→ **Data to process**
---+---
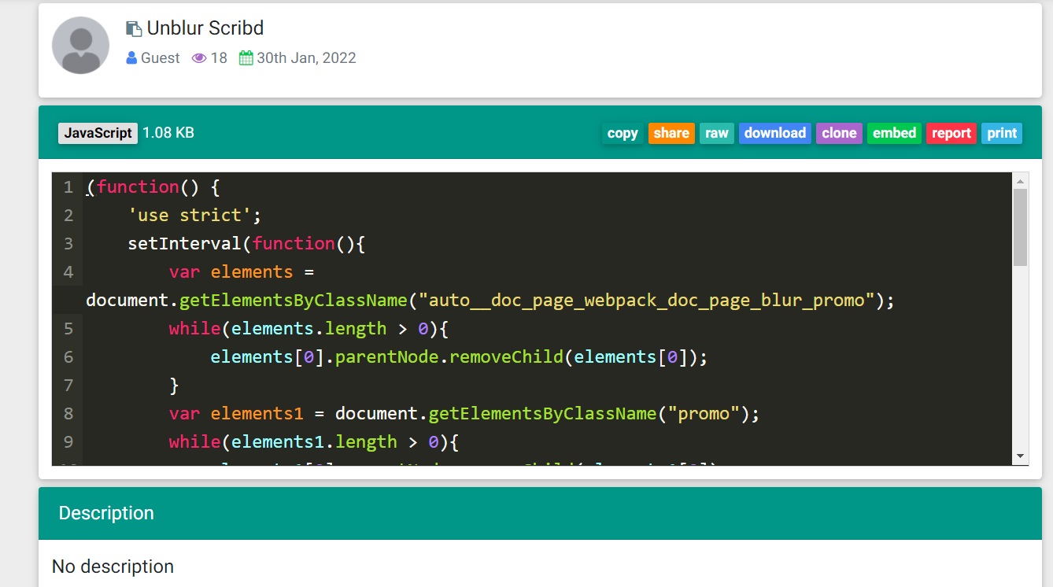Click the code scrollbar down arrow
The image size is (1053, 587).
[1021, 456]
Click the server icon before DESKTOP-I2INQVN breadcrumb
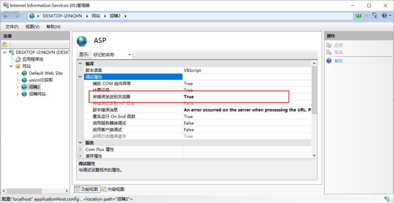Screen dimensions: 394x203 coord(32,16)
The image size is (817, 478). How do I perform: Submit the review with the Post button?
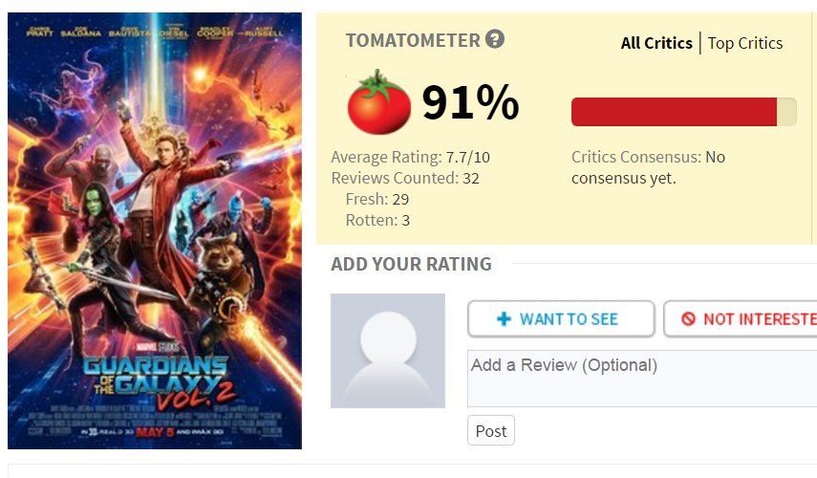tap(491, 431)
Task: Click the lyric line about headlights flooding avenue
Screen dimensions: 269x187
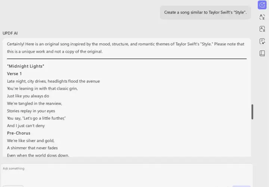Action: coord(53,81)
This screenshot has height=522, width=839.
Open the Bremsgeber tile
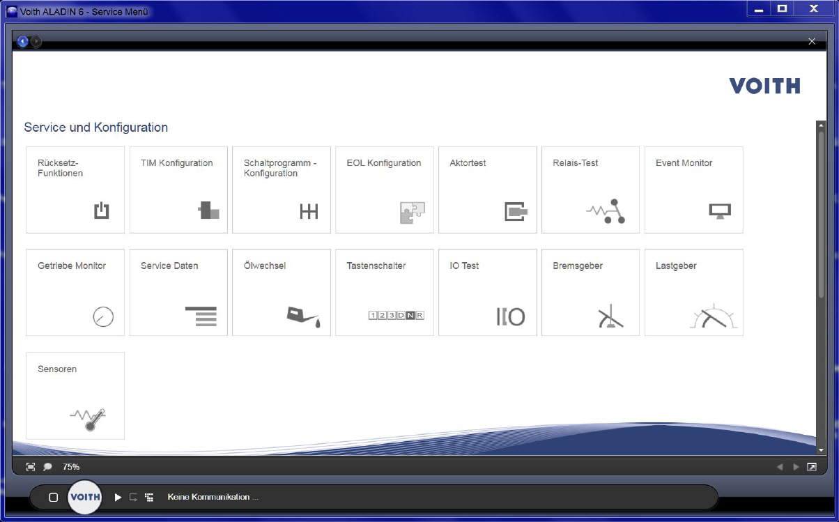coord(590,293)
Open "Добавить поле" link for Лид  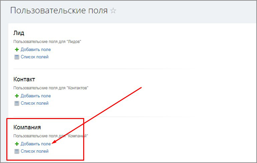point(35,50)
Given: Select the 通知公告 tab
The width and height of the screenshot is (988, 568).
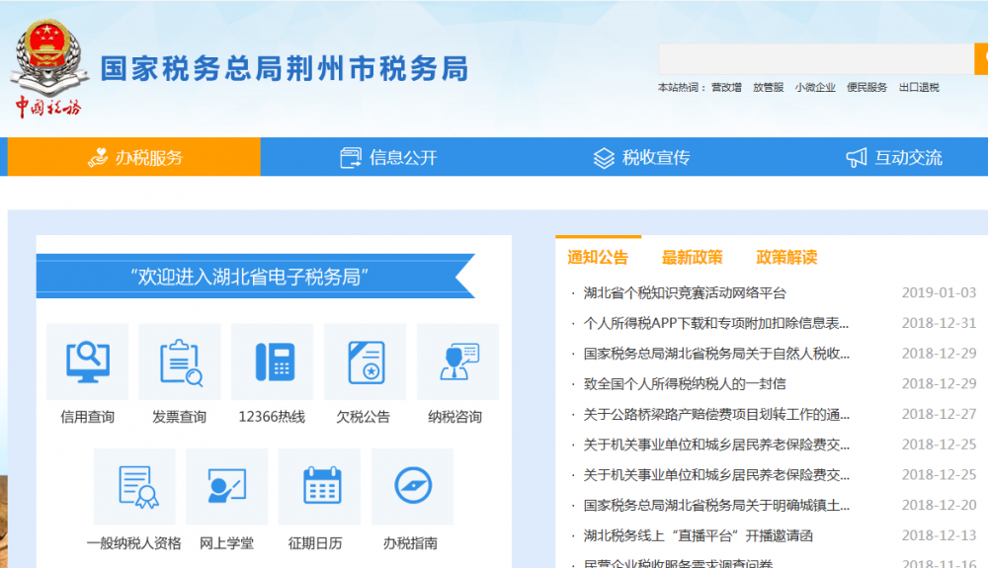Looking at the screenshot, I should [598, 258].
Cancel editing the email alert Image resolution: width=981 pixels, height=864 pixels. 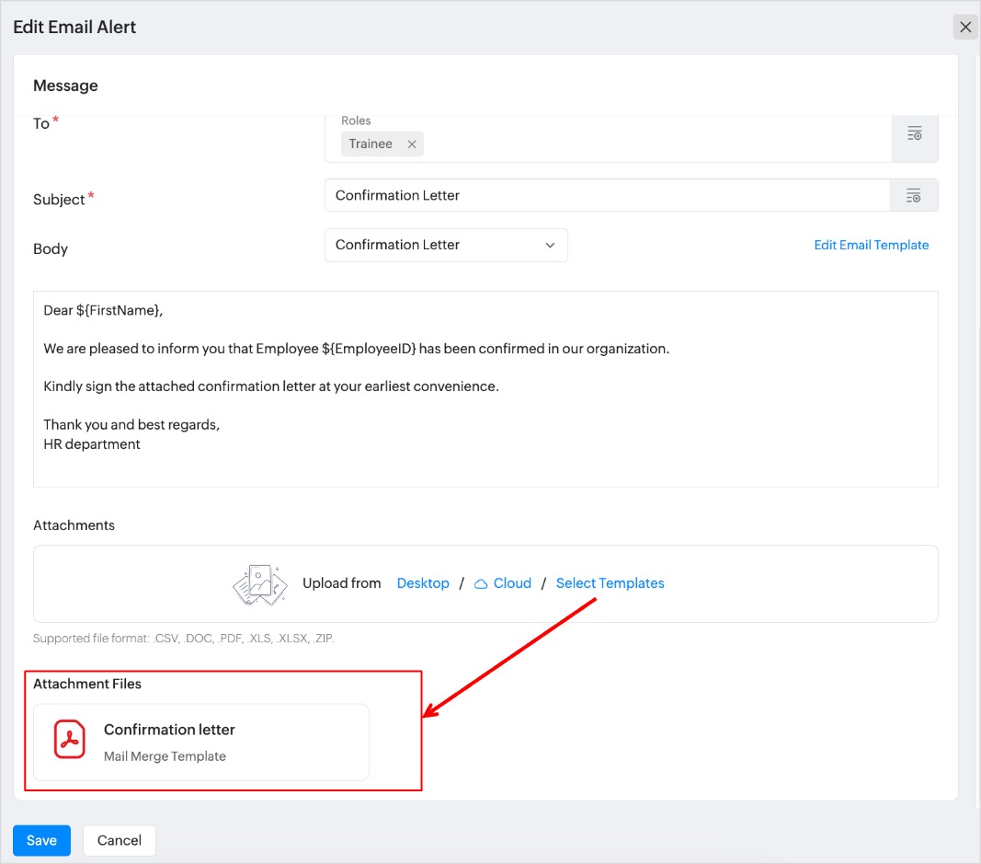[x=120, y=840]

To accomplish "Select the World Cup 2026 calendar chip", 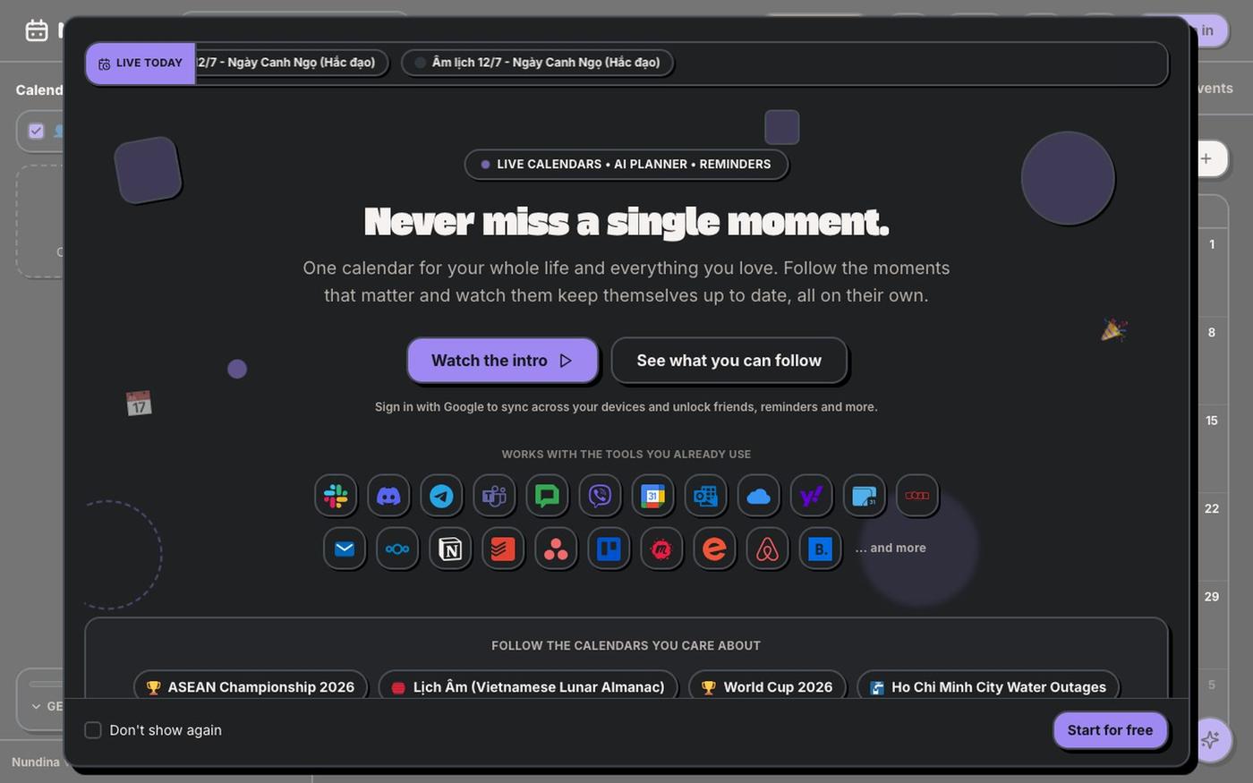I will [x=767, y=686].
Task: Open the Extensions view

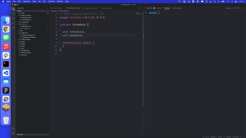Action: click(13, 28)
---+---
→ **Exercise objective**
Transcribe only the lines above that start at the line containing "Click the server" and end at the line containing "Task: Click the". Omit pictures.

→ **Completed task**
Click the server icon before DESKTOP-I2INQVN breadcrumb
Screen dimensions: 394x203 coord(32,16)
The image size is (817, 478). How do I perform: Submit the review with the Post button?
tap(491, 431)
Task: Click the lyric line about headlights flooding avenue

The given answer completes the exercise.